Automated Radiology Report Generation: A Review of Recent Advances
Phillip Sloan, Philip Clatworthy, Edwin Simpson, Majid Mirmehdi
TL;DR
This survey comprehensively maps recent ARRG progress (2020–2023) across datasets, training paradigms, architectures, knowledge integration, and evaluation. It finds that large-scale multimodal approaches, temporal context, and knowledge graphs increasingly enhance report fidelity, while evaluation remains challenging due to the gap between NLP metrics and clinical relevance. The authors advocate for standardized splits, richer clinical evaluation, and embracing pretrained LLMs and diverse datasets to advance generalization and trust in ARRG systems. They also highlight promising directions in RL with human feedback, multimodal data fusion, and broader modality coverage beyond chest radiographs.
Abstract
Increasing demands on medical imaging departments are taking a toll on the radiologist's ability to deliver timely and accurate reports.
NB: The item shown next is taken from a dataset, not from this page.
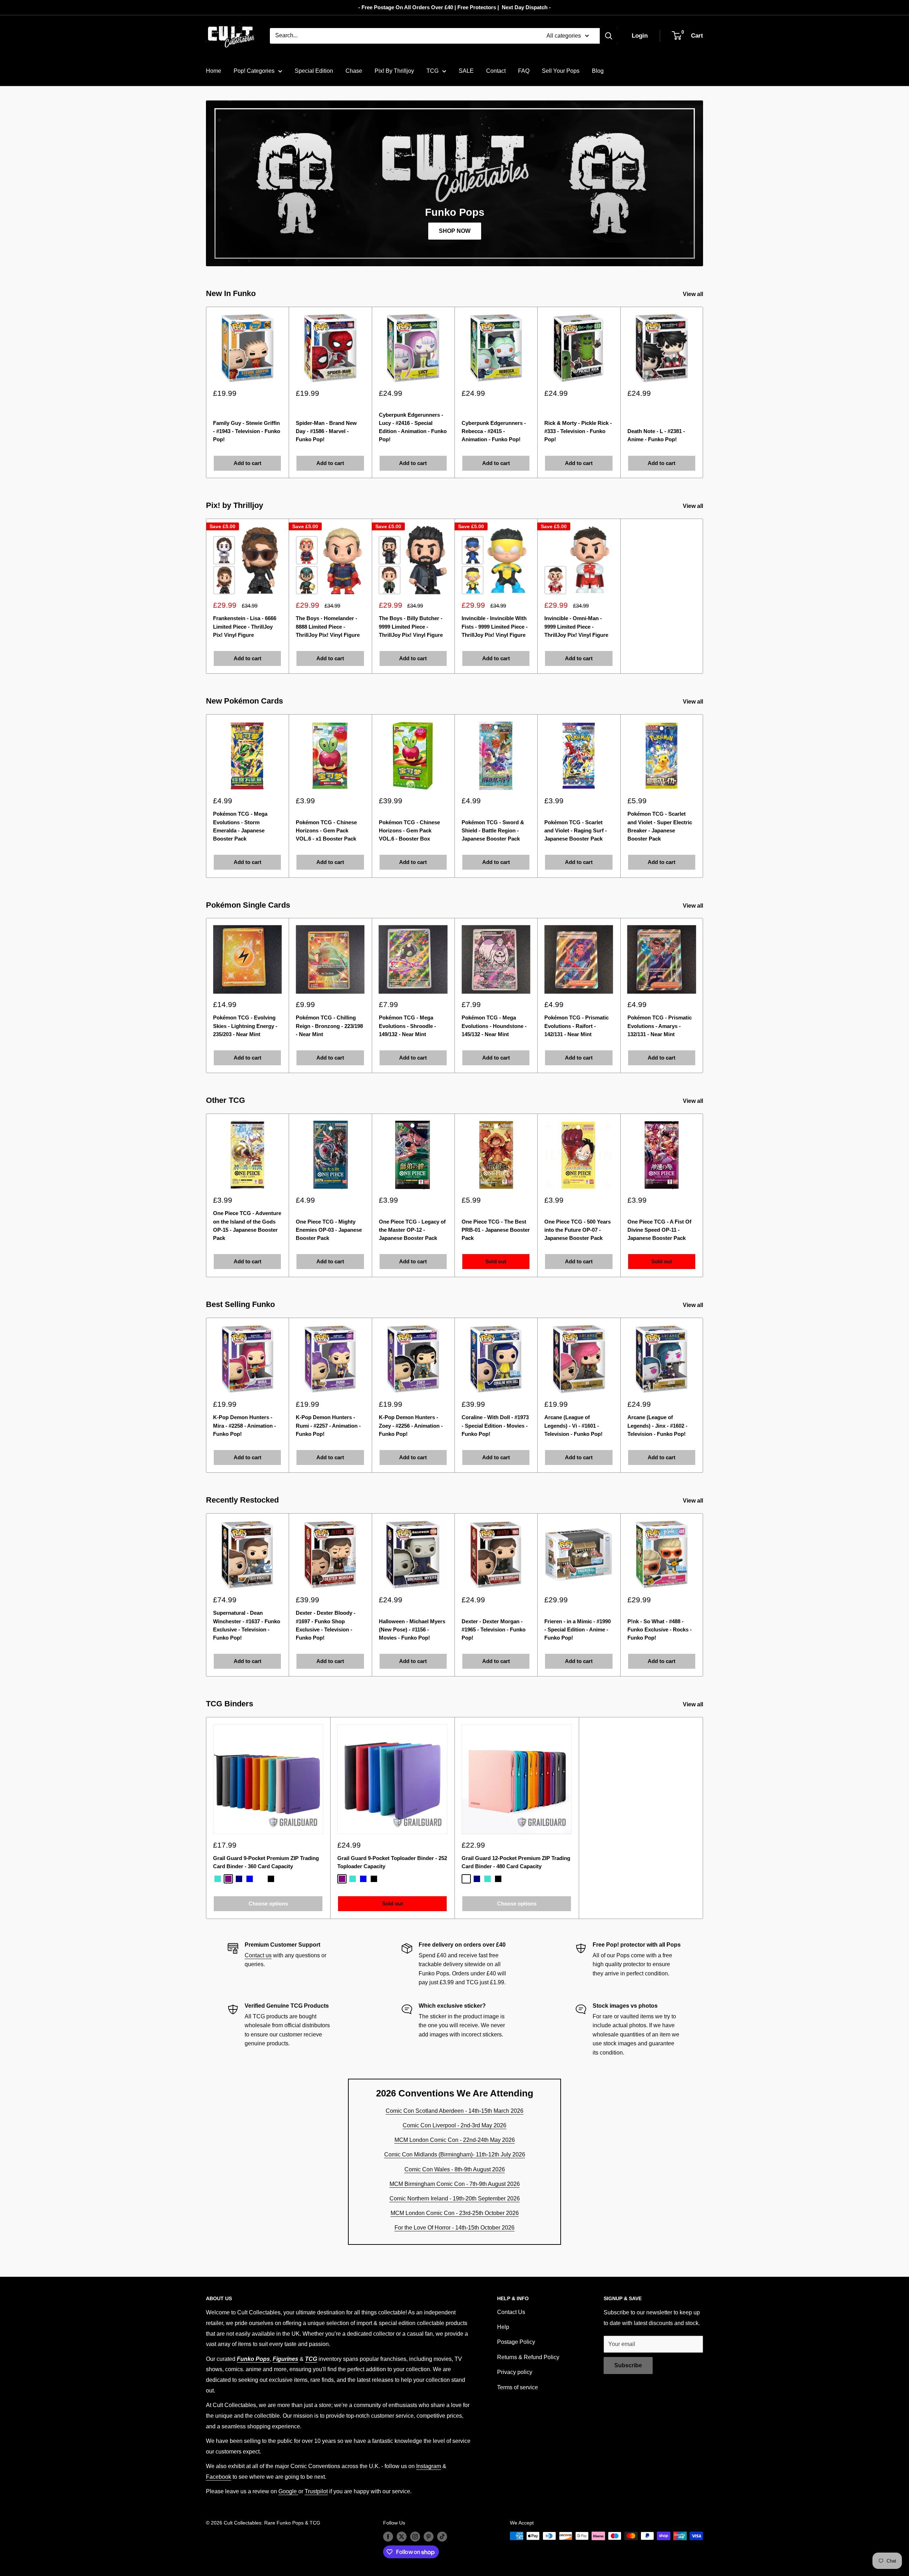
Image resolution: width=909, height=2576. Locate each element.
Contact (496, 71)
Recent technological advances in artificial intelligence have demonstrated great potential for automatic radiology report generation (ARRG), sparking an explosion of research. This survey paper conducts a methodological review of contemporary ARRG approaches by way of (i) assessing datasets based on characteristics, such as availability, size, and adoption rate, (ii) examining deep learning training methods, such as contrastive learning and reinforcement learning, (iii) exploring state-of-the-art model architectures, including variations of CNN and transformer models, (iv) outlining techniques integrating clinical knowledge through multimodal inputs and knowledge graphs, and (v) scrutinising current model evaluation techniques, including commonly applied NLP metrics and qualitative clinical reviews. Furthermore, the quantitative results of the reviewed models are analysed, where the top performing models are examined to seek further insights. Finally, potential new directions are highlighted, with the adoption of additional datasets from other radiological modalities and improved evaluation methods predicted as important areas of future development.